I took the following game from the Peter Winkler collection (chapter "Games"):

Two numbers are chosen independently at random from the uniform distribution on [0,1]. Player A then looks at the numbers. She must decide which one of them to show to player B, who upon seeing it, guesses whether it's the larger or smaller of the two.
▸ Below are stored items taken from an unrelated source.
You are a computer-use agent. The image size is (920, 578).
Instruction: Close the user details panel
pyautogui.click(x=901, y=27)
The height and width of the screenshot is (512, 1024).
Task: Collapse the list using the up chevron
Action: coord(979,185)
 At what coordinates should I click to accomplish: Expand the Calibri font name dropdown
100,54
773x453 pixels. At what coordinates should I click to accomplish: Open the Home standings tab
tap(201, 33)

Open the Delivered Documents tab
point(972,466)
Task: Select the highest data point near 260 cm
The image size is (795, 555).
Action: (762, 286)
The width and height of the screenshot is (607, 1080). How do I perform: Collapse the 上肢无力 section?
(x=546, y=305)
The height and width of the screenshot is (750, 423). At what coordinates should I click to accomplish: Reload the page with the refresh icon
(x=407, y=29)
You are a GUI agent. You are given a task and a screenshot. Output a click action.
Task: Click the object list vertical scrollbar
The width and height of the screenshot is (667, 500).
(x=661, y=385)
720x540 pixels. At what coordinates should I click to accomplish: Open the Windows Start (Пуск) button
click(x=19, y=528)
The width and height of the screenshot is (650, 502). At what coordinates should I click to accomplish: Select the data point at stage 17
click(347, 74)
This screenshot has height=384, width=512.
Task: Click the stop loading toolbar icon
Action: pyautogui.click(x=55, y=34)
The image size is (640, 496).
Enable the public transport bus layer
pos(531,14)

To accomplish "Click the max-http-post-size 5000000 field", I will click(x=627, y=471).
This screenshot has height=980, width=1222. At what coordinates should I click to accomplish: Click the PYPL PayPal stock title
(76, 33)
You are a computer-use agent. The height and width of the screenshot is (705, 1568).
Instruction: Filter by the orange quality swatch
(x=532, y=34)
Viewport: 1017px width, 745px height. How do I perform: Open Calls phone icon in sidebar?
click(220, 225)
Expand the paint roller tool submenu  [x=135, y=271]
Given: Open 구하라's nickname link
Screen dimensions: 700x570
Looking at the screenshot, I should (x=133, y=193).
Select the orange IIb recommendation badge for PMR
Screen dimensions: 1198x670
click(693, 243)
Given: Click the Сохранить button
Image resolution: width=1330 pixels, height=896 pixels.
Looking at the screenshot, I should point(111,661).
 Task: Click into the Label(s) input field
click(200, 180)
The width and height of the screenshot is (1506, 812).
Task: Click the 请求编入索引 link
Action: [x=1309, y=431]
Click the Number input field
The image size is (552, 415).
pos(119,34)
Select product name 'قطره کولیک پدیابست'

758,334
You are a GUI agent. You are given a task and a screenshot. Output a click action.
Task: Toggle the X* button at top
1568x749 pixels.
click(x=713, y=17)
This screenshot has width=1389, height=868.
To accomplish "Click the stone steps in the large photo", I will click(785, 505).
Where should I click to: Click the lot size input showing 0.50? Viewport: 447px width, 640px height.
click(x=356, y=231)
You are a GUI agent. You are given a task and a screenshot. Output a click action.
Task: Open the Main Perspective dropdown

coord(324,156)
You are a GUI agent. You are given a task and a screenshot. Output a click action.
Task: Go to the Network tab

If he guesses right, B wins, otherwise A wins.

One easily identifies the following mixed strategy Nash equilibrium:

"Player A shows the larger number with prob 1/2 and player B guesses 'larger' with prob 1/2"

The book also suggests a smart pure strategy for A, which is in effect identical to her mixed strategy above (in the sense that locks her winning prob at 1/2 regardless of B's strategy):

"Player A shows the number which is closer to 1/2"

A little thought shows that B also has a pure strategy in like manner:

"Player B guesses larger iff the number he sees exceeds 1/2"

Together these two strategies form a pure strategy Nash equilibrium.


To be clear, let me define a pure strategy for B as a function ${f}_{B}:[0,1]\longmapsto \{larger, smaller\}$, i.e., he assigns "larger" or "smaller" to every real in [0,1].

Similarly, A's pure strategy is a function $f_A(\{x,y\})=x\ or\ y$, i.e., she assigns x or y to every set $\{x,y\}$, where $x,y\in [0,1]$.

My question is: Is the above pure strategy Nash equilibrium unique? Given the above definition, there are infinite pure strategies for each player. Could other less obvious or highly artificial equilibria be constructed? How can we prove or disprove the uniqueness of equilibrium from those infinite strategies?